Senti o cheiro da tristeza quando ela passou por mim. E por incrível que pareça, a tristeza não fede. Tem um cheiro de hortelã quente com canela ao fundo. Não é como aquele vento de grama molhada em um domingo chuvoso, é mais doce. Tão leve que quase não se sente, mas quando sente não se esquece, impregnante. A diferença entre um perfume natural e outro francês. Cada um com sua própria nostalgia. Mas o segundo é só, por isso tão forte, luta para manter-se grudado à pele de alguém que lhe dê sentido.
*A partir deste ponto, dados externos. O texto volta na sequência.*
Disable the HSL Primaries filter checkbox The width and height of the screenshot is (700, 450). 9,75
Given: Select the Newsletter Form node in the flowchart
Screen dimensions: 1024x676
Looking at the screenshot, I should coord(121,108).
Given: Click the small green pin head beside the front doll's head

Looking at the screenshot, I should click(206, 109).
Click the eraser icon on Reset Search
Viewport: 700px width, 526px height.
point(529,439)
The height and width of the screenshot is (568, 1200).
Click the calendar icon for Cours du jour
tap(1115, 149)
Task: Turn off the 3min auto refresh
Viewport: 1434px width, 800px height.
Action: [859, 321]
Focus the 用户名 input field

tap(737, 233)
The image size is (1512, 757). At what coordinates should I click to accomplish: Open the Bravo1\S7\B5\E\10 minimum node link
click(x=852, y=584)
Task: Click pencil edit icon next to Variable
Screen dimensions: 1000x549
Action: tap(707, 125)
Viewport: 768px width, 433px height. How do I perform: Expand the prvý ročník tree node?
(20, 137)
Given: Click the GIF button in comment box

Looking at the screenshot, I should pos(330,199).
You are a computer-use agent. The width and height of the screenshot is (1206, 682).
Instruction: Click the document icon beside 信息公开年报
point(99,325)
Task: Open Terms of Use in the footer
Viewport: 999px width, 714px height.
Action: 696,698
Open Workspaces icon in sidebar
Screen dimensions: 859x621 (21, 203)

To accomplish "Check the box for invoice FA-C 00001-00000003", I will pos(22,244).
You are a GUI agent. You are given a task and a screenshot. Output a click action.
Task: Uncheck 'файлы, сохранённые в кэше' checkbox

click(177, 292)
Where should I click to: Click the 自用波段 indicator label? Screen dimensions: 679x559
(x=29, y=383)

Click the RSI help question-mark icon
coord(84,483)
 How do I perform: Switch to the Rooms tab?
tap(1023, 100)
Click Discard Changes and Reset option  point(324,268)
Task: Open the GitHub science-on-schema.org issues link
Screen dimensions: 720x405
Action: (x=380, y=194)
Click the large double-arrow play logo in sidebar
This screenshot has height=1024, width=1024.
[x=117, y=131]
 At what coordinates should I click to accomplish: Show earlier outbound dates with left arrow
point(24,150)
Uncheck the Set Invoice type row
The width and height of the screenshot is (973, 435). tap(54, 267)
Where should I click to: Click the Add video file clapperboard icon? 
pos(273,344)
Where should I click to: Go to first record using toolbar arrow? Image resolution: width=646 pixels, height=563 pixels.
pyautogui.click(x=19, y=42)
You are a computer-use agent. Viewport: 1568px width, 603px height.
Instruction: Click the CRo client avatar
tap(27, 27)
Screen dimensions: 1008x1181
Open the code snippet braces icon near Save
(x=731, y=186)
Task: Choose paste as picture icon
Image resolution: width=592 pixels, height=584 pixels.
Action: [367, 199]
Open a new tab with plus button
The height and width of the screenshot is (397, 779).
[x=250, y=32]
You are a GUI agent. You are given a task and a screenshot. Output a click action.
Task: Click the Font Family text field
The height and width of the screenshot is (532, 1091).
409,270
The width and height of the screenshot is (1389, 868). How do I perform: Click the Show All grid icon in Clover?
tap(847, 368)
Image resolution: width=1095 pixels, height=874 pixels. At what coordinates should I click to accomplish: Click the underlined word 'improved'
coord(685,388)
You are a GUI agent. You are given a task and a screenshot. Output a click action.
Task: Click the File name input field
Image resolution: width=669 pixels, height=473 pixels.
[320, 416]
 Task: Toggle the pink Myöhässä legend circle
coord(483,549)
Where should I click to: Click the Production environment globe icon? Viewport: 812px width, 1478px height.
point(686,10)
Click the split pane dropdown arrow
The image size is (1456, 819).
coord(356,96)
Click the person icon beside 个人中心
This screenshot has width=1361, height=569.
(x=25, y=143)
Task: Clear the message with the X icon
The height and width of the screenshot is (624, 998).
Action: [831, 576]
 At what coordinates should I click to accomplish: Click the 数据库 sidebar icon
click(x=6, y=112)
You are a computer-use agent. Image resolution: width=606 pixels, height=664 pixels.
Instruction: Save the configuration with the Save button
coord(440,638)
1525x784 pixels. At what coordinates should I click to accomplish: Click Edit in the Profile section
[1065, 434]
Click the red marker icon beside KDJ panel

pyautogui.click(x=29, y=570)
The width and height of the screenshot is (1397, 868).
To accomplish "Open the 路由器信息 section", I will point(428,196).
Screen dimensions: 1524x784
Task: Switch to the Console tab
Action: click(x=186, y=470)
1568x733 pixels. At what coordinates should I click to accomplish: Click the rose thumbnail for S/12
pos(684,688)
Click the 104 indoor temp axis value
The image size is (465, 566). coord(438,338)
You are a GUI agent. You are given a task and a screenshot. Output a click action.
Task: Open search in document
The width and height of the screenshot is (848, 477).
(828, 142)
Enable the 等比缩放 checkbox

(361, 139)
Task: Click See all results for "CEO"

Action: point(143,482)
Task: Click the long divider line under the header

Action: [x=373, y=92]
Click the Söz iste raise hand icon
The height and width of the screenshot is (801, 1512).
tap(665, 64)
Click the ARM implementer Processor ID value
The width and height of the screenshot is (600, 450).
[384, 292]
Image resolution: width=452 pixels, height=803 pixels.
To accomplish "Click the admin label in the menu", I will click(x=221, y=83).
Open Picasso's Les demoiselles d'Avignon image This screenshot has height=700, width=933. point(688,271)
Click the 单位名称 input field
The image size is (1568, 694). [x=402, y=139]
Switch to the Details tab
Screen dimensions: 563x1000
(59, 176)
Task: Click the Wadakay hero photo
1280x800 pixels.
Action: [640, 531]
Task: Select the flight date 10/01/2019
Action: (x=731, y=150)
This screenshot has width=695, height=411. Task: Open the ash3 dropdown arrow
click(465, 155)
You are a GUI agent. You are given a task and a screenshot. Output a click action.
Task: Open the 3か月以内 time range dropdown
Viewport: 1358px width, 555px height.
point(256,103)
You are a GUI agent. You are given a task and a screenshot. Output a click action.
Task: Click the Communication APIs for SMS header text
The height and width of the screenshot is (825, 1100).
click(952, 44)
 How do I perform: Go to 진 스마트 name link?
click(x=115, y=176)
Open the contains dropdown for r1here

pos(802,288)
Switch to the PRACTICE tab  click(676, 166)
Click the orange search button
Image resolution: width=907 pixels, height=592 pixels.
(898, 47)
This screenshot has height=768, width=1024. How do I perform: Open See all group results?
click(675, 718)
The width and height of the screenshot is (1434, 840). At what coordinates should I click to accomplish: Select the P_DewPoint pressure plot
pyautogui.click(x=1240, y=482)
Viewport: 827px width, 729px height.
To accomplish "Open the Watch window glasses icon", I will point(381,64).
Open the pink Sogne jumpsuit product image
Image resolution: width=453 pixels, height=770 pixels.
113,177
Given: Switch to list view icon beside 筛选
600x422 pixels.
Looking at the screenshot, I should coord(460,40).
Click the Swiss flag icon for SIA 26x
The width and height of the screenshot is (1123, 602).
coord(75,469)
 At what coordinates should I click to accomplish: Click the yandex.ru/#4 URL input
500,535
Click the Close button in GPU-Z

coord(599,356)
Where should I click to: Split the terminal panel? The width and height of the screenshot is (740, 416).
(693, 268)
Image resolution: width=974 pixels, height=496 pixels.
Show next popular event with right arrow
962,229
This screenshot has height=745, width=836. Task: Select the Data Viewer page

Uma mistura de nada com coisa alguma. Vestido na altura dos joelhos. Sem decote, sem cor, sem corte, sem graça. Um bom dia, seguido por um sorriso fosco. Já vi lágrimas bem mais felizes que aqueles dentes. Uma sacola maior do que as mãos dela pareciam capazes de levantar. Talvez tão pesada quanto as lágrimas engolidas que ela carregava. Uns olhos claros, escurecidos pela falta de graça, pela falta do que olhar. Já assisti olhares vagos, ocupados demais com os próprios eus para reparar nos outros. É que às vezes, o lado de dentro chama mais nossa atenção do que o de fora. Não é egocentrismo, apenas autoconhecimento. Todo mundo tem um mundo próprio e intransferível por trás dos olhos. Ela não tinha. Nada.

Pelas pupilas pude chegar até a alma, flutuante meio ao vácuo interior. Vazio de motivo. Era uma alma desnutrida e amarela de tão desbotada. O andar arrastado deixava claro que não tinha roteiro a seguir. Nem teria força para seguir por conta própria para onde quer que fosse. Suas energias eram suficientes para seguir seguindo, pelo caminho mais reto, mais conveniente.

Alguns são insuficientes para si mesmos. A dor da solidão é a prova de quem não suporta mais a própria presença. É preciso um terceiro alguém. Alguém entre o que se é e o que se sente. Que lhe permita esquecer que ele mesmo ainda está alí. Alguém para apoiar-se, para depender, para ser. Era tão só, que nem ela se servia de companhia.

Não sabia o quanto era infeliz.
Não senti pena, e sim medo. Medo de hortelã e canela.

8 comentários:

  1. "É que às vezes, o lado de dentro chama mais nossa atenção do que o de fora. Não é egocentrismo, apenas autoconhecimento. Todo mundo tem um mundo próprio e intransferível por trás dos olhos. Ela não tinha. Nada."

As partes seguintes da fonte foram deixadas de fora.